Having covered the foundational aspects of Julia for machine learning, including its environment, type system, and core data structures, it's time to put this knowledge into practice. This section guides you through the essential steps of setting up a project-specific environment and performing fundamental data operations using Julia's arrays and the DataFrames.jl
package. These skills are the building blocks for more complex data processing and model building tasks ahead.

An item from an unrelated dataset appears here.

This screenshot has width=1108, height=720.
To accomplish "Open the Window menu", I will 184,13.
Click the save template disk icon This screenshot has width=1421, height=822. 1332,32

Before we begin, ensure you have Julia installed and accessible. You can typically start a Julia session by typing julia
in your terminal or command prompt. This will open the Julia Read-Eval-Print Loop (REPL), an interactive environment where you can execute Julia code.
$ julia
_
_ _ _(_)_ | Documentation: https://docs.julialang.org
(_) | (_) (_) |
_ _ _| |_ __ _ | Type "?" for help, "]?" for Pkg help.
| | | | | | |/ _` | |
| | |_| | | | (_| | | Version x.y.z (YYYY-MM-DD)
_/ |\__'_|_|_|\__'_| | Official https://julialang.org/ release
|__/ |
julia>
For any machine learning project, managing dependencies is important. Julia's built-in package manager, Pkg.jl
, helps you create isolated environments for your projects. Let's create one for this exercise.

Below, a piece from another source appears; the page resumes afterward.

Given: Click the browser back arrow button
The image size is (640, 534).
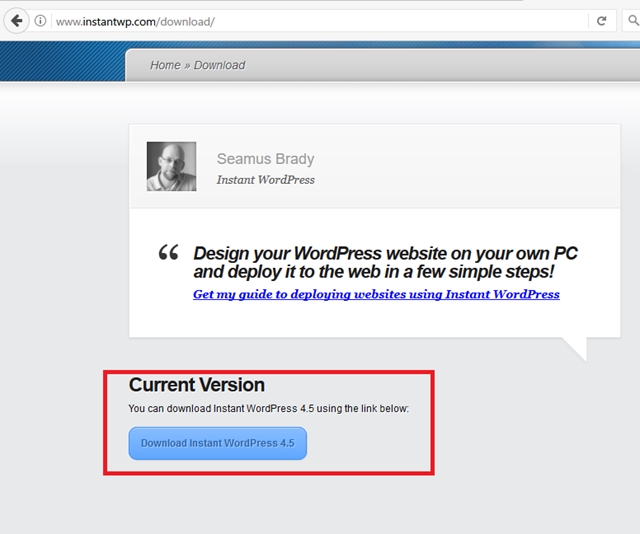Looking at the screenshot, I should (x=16, y=20).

Enter Pkg mode: In the Julia REPL, type ]
to switch to the Pkg REPL. The prompt will change to pkg>
.
Activate an environment: To create and activate an environment in your current working directory (e.g., a folder for this course's exercises), use the activate
command.
pkg> activate .
This command creates Project.toml
and Manifest.toml
files in the current directory if they don't exist. Project.toml
lists your direct dependencies, while Manifest.toml
records the exact versions of all dependencies, ensuring reproducibility.
Add necessary packages: For this hands-on, we'll need DataFrames.jl
for working with tabular data and CSV.jl
for reading Comma Separated Values files (though we'll use it minimally here).
pkg> add DataFrames CSV
This command downloads the packages and their dependencies, updating your project files.

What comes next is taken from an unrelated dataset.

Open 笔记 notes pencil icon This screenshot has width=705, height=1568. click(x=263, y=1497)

Check the status: You can see the packages installed in your current environment with st
(short for status
).
pkg> st
This will list CSV
and DataFrames
among any other packages.
Exit Pkg mode: Press the Backspace
key to return to the standard julia>
REPL prompt.
Now, with our environment ready, let's load DataFrames
for use in our session. (Note: CSV
will be used later when we touch upon file loading).
julia> using DataFrames
Arrays are fundamental for numerical computation in Julia. Let's explore some basic operations. Remember that Julia uses 1-based indexing, meaning the first element of an array is at index 1.
You can create vectors (1D arrays) and matrices (2D arrays) easily.
# Creating a vector (1D array)
vector_a = [10, 20, 30, 40, 50]
println("Vector A: ", vector_a)
# Creating a vector with a specific element type
vector_b = Float64[1.5, 2.5, 3.5]
println("Vector B (Float64): ", vector_b)
# Creating a matrix (2D array)
# Spaces separate elements in a row, semicolon starts a new row
matrix_1 = [1 2 3; 4 5 6]
println("Matrix 1:\n", matrix_1)
# Creating a matrix initialized with zeros
# zeros(Type, rows, cols)
matrix_zeros = zeros(Int, 2, 3) # A 2x3 matrix of integer zeros
println("Matrix of zeros:\n", matrix_zeros)
# Creating a matrix of ones
matrix_ones = ones(2, 2) # Type defaults to Float64 if not specified
println("Matrix of ones:\n", matrix_ones)
Accessing individual elements or sub-sections (slices) of arrays is straightforward.
# Accessing elements (1-based indexing)
println("First element of vector_a: ", vector_a[1]) # Output: 10
println("Element at row 2, col 3 of matrix_1: ", matrix_1[2, 3]) # Output: 6
# Slicing
# Get elements from index 2 to 4 from vector_a
slice_vector_a = vector_a[2:4]
println("Slice of vector_a (2nd to 4th): ", slice_vector_a) # Output: [20, 30, 40]
# Get the first row of matrix_1
row_1 = matrix_1[1, :] # The colon ':' means all elements in that dimension
println("First row of matrix_1: ", row_1) # Output: [1, 2, 3]
# Get the second column of matrix_1
col_2 = matrix_1[:, 2]
println("Second column of matrix_1: ", col_2) # Output: [2, 5]
Julia excels at numerical operations. For element-wise operations on arrays, Julia uses a "dot" syntax for broadcasting.
# Element-wise addition with a scalar (broadcasting)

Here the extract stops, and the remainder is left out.